Smishing (short for SMS phishing) is similar to and incorporates the same techniques as email phishing and vishing, but it is done through SMS/text messaging.
Contact Spamming
This type of attack involves hacking into an individual's email or social media accounts to gain access to contacts. Contacts are then scammed by messages from their friend’s account. They may be told the individual has been mugged and lost all their credit cards and then ask to wire money to a money transfer account. Or the 'friend' may forward a 'must see video' which links to malware.

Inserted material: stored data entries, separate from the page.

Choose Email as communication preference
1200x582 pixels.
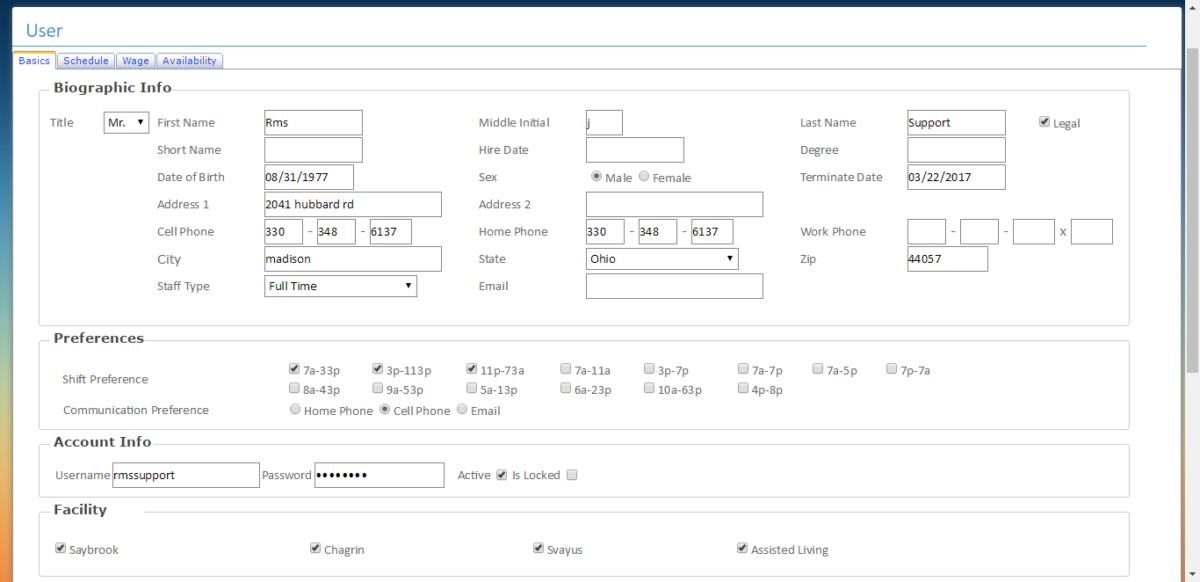pos(461,408)
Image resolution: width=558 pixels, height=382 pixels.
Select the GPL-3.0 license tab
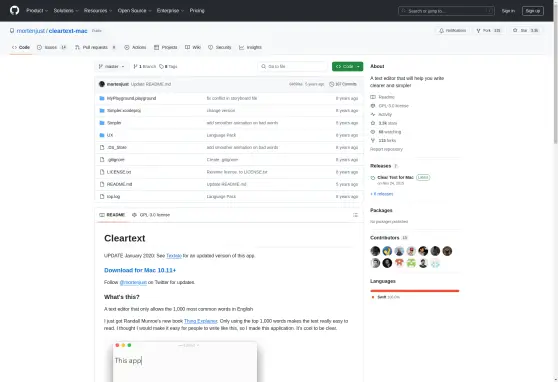pyautogui.click(x=151, y=215)
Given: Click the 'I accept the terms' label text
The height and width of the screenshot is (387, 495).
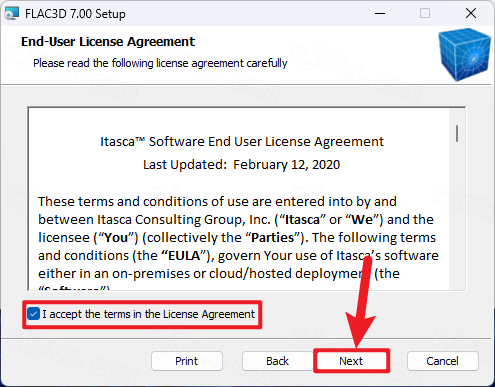Looking at the screenshot, I should pos(148,314).
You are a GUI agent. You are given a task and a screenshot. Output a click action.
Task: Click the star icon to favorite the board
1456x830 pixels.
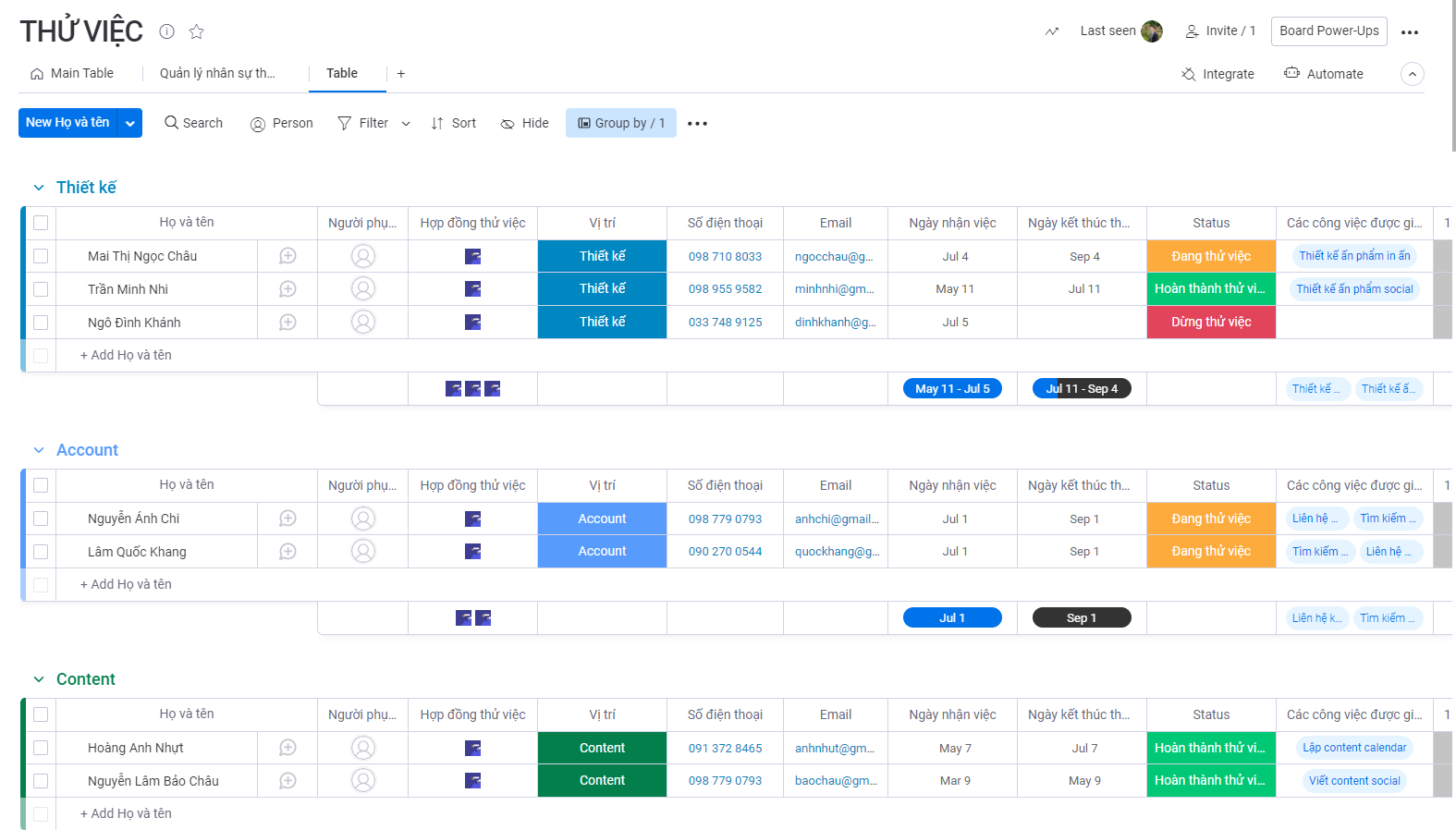[196, 31]
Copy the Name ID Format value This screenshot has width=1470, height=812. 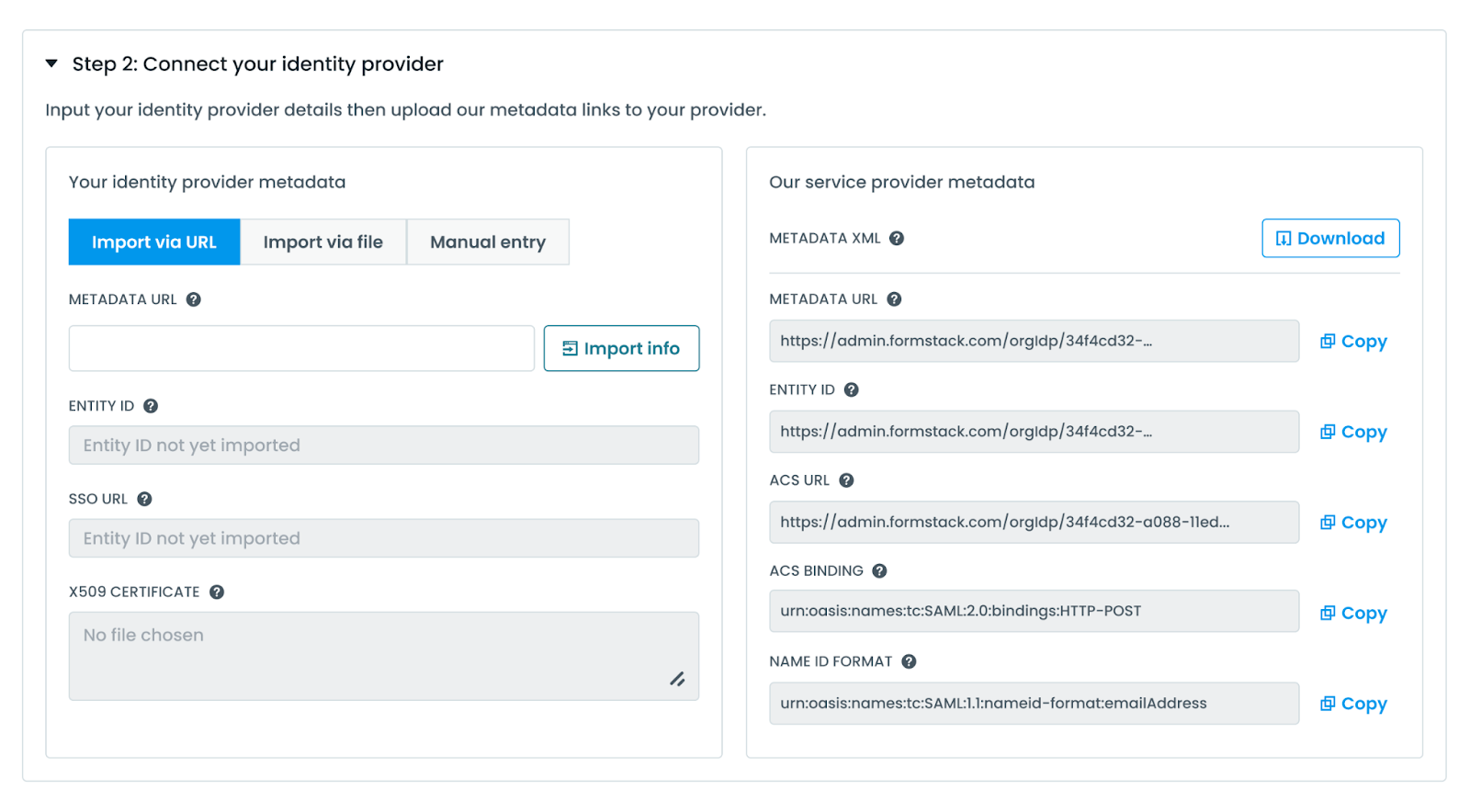pos(1353,704)

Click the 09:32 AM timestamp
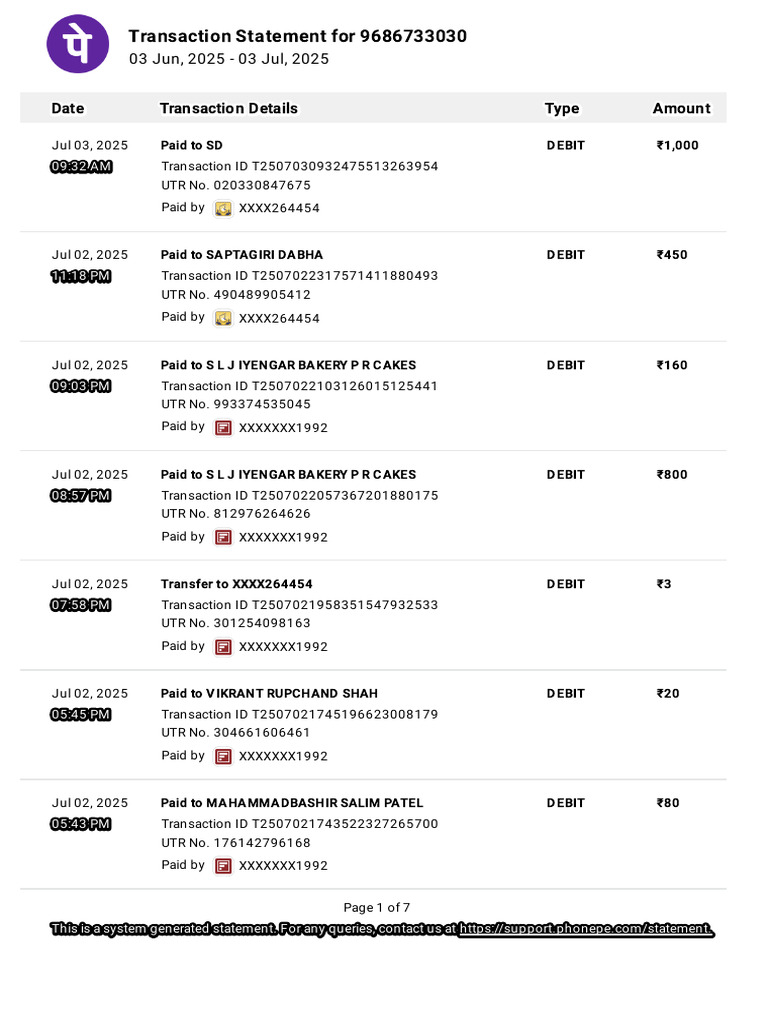tap(81, 167)
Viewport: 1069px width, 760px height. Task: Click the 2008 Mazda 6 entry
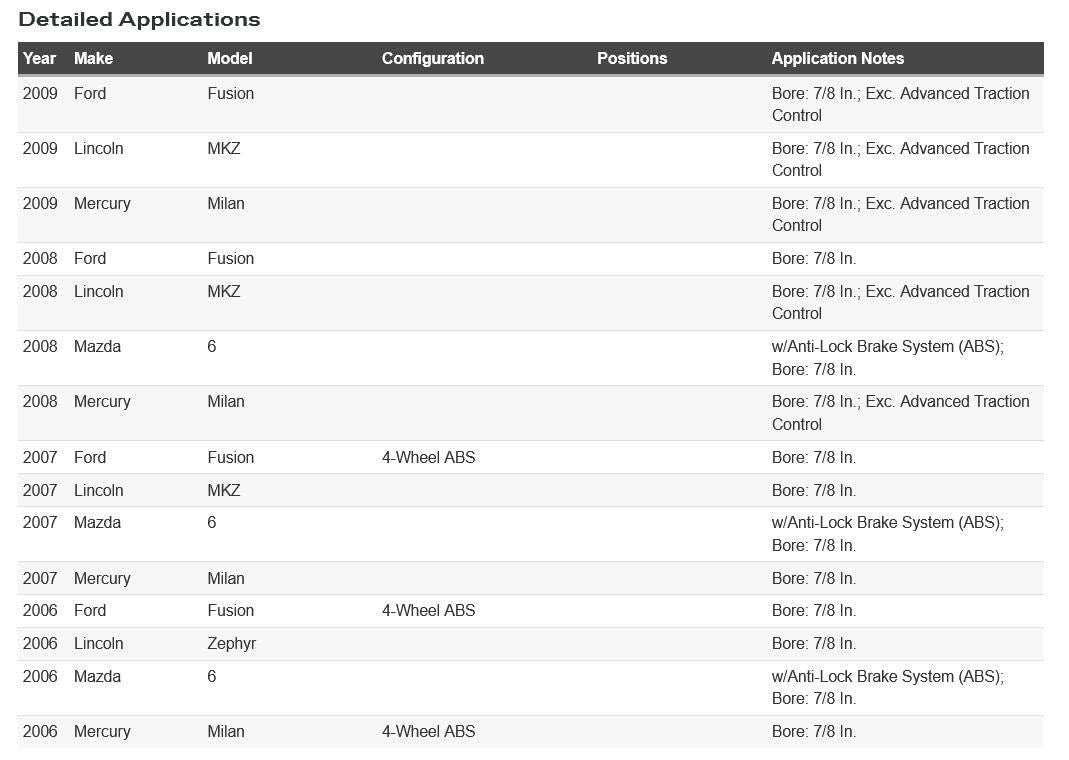coord(530,358)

Tips for avoiding social engineering attacks
Verify the source
Checking the source is a quick way to avoid lots of attacks. For instance, with an email, look at the email header and check against valid emails from the same sender. Look at where the links go - spoofed hyperlinks are easy to spot by simply hovering your cursor over them. If you are still in doubt, go to the official website and get in contact with an official representative, as they will be able to confirm if the email/message is official or fake.
Slow down
Social engineering often depends on a sense of urgency. Attackers hope their targets will not think too hard about what's going on. So just taking a moment to think can deter these attacks. If you're feeling pressured, slow the whole thing down. Say you need time to get the information, you need to ask your manager, you don't have the right details with you right now.
Secure your devices
By securing your devices, even a successful social engineering attack will be limited in what it can achieve. The basic principles are the same, whether it's a smartphone, a basic home network or a PC.
Keep your anti-malware and anti-virus software up to date. This can help prevent malware that comes through phishing emails from installing itself.
Keep software and firmware regularly updated, particularly security patches.
Don't use the same password for different accounts. If a social engineering attack gets the password for your social media account, you don't want them to be able to unlock all of your other accounts too.
For critical accounts, use two-factor authentication so that just having your password isn't enough to access the account.
If you just gave away your password to an account and think you may have been 'hacked', change the password straight away.
For the 18th year, October is cybersecurity awareness month. The initiative uses the slogan, “Do your part. #BeCyberSmart” and hopes to help all Americans stay safe online. By verifying the source, slowing down, and securing your devices, you can be cyber smart and avoid social engineering attacks.